Тернер вздохнул. Его дыхание вышло белым паром на холоде.
– В ее контактах было только одно имя, связанное с обществами. Трипп Хельмут. Мы его как раз проверяем…
– Я видела его прошлой ночью. Он Костяной. Он следил за дверью на предсказании.
– Так он и сказал. Он был там всю ночь?
– Не знаю, – признала она.
Триппу поручили сторожить коридор. Нельзя отрицать, что после начала ритуала люди редко входят и выходят, разве что кому-то станет плохо или нужно будет что-нибудь принести для Гаруспика. Алекс вроде бы помнила, что дверь несколько раз открывалась и закрывалась, но она была не уверена. В это время она волновалась о меловом круге и сдерживала тошноту. Но ей было сложно поверить, что Трипп мог пропустить ритуал, добраться до Пейна Уитни, убить Тару и никем не замеченным вернуться на свой пост. Кроме того, какие убийственные разборки у него могли быть с Тарой? Трипп был достаточно богат, чтобы откупиться от любых неприятностей, которые могли попытаться устроить ему Тара или ее парень, а лицо, которое Алекс видела маячащим над Тарой с ножом, не принадлежало Триппу. Это было лицо Ланса.
– Не говорите с ним, – сказал Тернер. – Я пришлю вам и декану информацию, когда мы установим его алиби. Держитесь подальше от моего дела.
– И от вашей карьеры?
– Вот именно. В следующий раз, обнаружив вас там, где вам быть не положено, я арестую вас на месте.
Алекс невольно ощутила, что у нее готов вырваться темный пузырь смеха.
– Вы меня не арестуете, детектив Тернер. Вы вовсе не хотите, чтобы я оказалась в участке и наделала шуму.

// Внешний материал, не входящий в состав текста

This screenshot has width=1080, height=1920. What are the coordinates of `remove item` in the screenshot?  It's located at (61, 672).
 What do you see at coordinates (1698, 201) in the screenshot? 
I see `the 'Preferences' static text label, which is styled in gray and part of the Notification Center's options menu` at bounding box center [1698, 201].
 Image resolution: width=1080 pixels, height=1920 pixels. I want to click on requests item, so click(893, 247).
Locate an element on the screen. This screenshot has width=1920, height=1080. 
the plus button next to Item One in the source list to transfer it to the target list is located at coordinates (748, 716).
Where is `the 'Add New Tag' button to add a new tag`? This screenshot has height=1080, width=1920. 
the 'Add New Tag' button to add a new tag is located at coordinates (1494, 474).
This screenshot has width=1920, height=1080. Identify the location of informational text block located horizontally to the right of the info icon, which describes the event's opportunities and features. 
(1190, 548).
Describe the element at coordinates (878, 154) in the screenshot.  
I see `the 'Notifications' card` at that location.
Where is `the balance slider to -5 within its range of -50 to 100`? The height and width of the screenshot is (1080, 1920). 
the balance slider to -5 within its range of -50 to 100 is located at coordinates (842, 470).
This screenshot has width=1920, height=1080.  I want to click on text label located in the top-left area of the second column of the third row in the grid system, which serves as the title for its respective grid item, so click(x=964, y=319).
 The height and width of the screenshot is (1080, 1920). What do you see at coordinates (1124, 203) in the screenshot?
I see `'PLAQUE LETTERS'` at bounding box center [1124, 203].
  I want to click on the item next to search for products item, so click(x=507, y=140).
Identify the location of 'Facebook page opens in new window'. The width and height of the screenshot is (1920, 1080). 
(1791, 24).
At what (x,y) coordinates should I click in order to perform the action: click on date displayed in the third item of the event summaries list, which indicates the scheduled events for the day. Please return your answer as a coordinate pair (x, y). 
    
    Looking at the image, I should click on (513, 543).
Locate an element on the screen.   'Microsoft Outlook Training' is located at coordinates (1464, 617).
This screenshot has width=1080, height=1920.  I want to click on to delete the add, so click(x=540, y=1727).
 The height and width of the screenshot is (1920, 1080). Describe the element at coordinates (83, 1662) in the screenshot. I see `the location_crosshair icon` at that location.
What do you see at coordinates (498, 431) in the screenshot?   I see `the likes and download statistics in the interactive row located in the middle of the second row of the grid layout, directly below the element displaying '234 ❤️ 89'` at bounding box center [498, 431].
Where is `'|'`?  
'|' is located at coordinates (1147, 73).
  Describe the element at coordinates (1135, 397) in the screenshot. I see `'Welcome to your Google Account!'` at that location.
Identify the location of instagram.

И я, и Лета чреваты неприятностями, и вы бы предпочли с этим разобраться таким образом, чтобы наша грязь не замарала ваши дорогие туфли.
Тернер пристально посмотрел на нее.
– Не знаю, как вы здесь оказались, мисс Стерн, но я умею различать качественные товары и то, что нахожу прилипшим к подошве, и вы определенно не хорошего качества.
– Спасибо за беседу, Тернер, – Алекс наклонилась к нему, зная, что от нее тяжелыми волнами исходит вонь сверхъестественного. Она улыбнулась ему своей самой милой и теплой улыбкой. – И больше никогда меня не хватайте. Может, я и дерьмо, но вонючее.